Despite efforts to develop patient-centered medical homes for homeless persons, little is known about the aspects of service design and delivery that offer the best results for patients. In 2012, VA initiated homeless-tailored primary care in Homeless Patient-Aligned Care Team (HPACTs). This natural experiment invites two questions. First, do VA's homeless-tailored primary care programs offer a superior patient experience? Second, what organizational features matter most?

This proposal prioritizes homeless patients' experience of care as the proximal indicator of successful engagement, and includes other indicators, i.e. health care utilization.

Aim 1: Compare primary care experience and utilization indicators for homeless-experienced patients obtaining primary care in HPACTs to patients receiving primary care in mainstream-PACT clinics operating at the same VA Medical Centers.

Aim 2: Identify features of HPACT service design that are most associated with a superior patient experience.

Aim 1 is a mailed survey (with telephone follow-up) of homeless-experienced Veterans (n = ~15,000) at 29 VAMCs who receive care in either an HPACT or non-HPACT setting to assess patient experience. We anticipate a final sample size of ~6,000 veterans.

Methods for Aim 2 are sequential. First, the team will gather qualitative insights through semi-structured interviews at 5 primary care sites. This will help us to refine an organizational assessment survey focusing on service design features likely to impact patient experience and other utilization indicators.

This optimized survey will be given to the HPACTs lead nurse and/or prescribing provider at the same 29 HPACTS from which our Veteran cohort is drawn.
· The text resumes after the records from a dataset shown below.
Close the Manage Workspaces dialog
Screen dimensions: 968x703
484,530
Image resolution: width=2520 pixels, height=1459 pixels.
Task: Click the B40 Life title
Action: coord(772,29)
We will then perform analysis to compare satisfaction scores for HPACTs on the presences or absence of each potentially relevant HPACT service feature.

Interim/Preliminary analysis of administrative data show that Veterans using HPACTs significantly differ from homeless-experienced mainstream primary care Veterans for indicators of social vulnerability (e.g. income, marital status), addiction diagnoses, and some mental health diagnoses, but not in regard to medical diagnoses or ER/Hospital utilization.

Survey data collection will be completed in September 2018. However, in response to national concerns, we adjusted survey content to capture data on overdoses and conducted an interim incidence analysis. Of 1,386 respondents (as of May 2018), 94 (6.9%) homeless-experienced veterans reported personal experience of substance overdose. Among these, alcohol (57%), cocaine (18%), and opioids (18%) were the most common substances attributed to an overdose event. Further analysis of the survey cohort is pending completion of data collection.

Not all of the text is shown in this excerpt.